## [What the task asks]
Express the data below as a Markdown table with two columns, Row and Line, giving each line a row number and skipping blank lines. Leave the pictures out.

## [Information given]
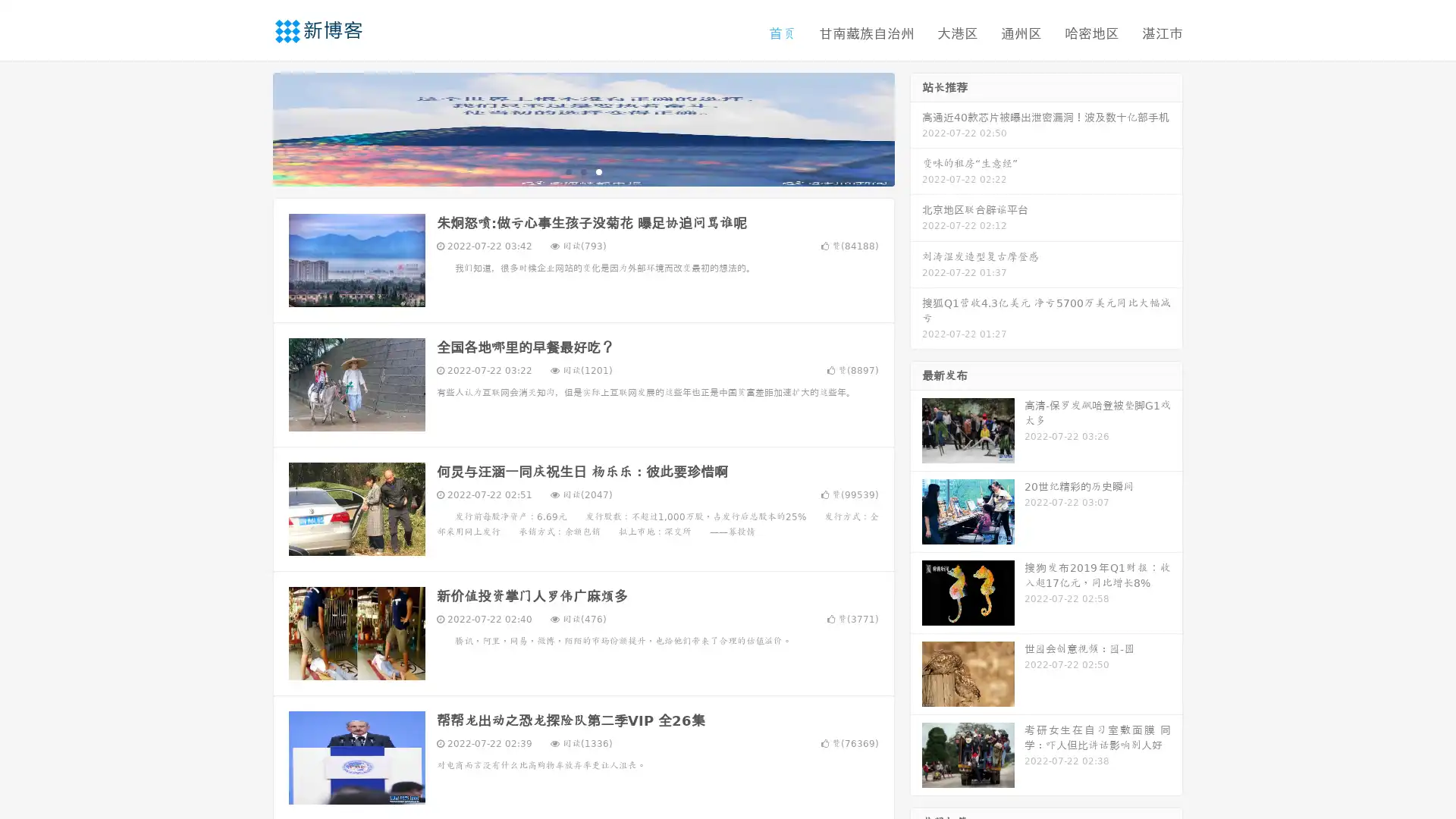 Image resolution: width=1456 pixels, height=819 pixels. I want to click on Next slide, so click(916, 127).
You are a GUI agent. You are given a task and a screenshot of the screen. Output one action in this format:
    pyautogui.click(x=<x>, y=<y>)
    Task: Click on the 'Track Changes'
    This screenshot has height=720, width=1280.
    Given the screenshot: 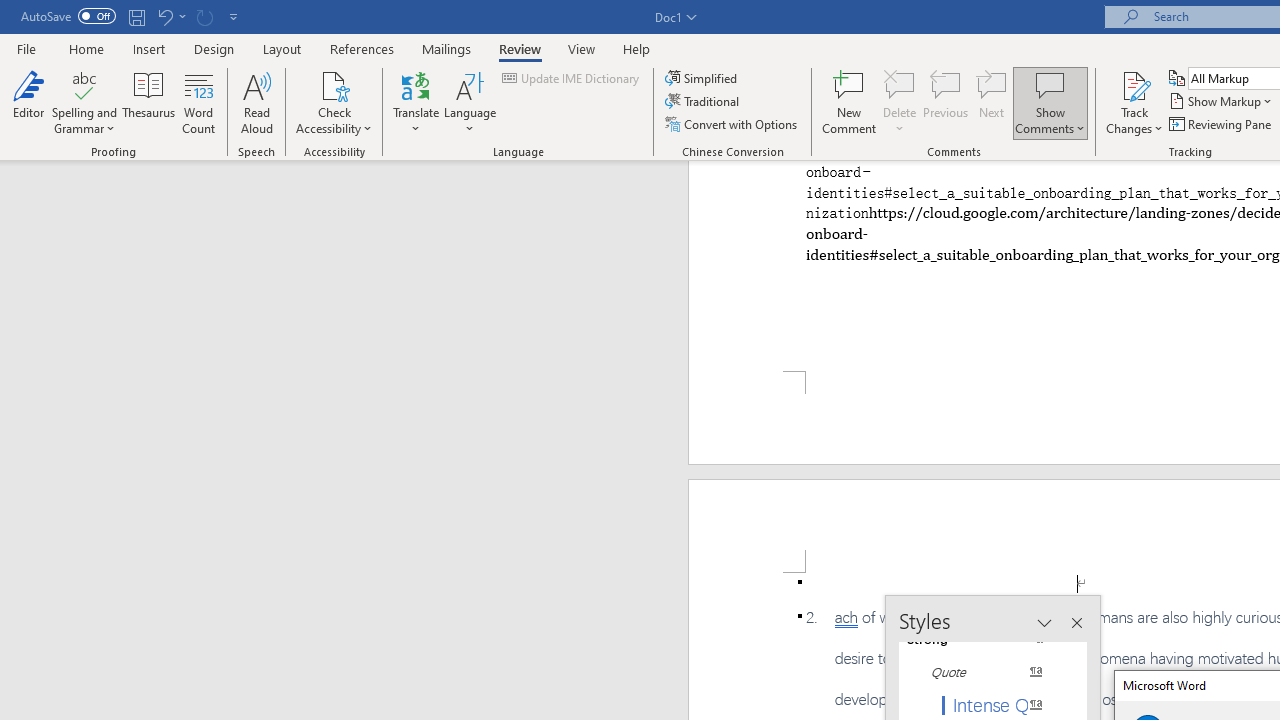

## [Completed exercise]
| Row | Line |
|---|---|
| 1 |  Image resolution: width=1456 pixels, height=819 pixels. I want to click on Next slide, so click(916, 127). |
| 2 | You are a GUI agent. You are given a task and a screenshot of the screen. Output one action in this format: |
| 3 |     pyautogui.click(x=<x>, y=<y>) |
| 4 |     Task: Click on the 'Track Changes' |
| 5 |     This screenshot has height=720, width=1280. |
| 6 |     Given the screenshot:  |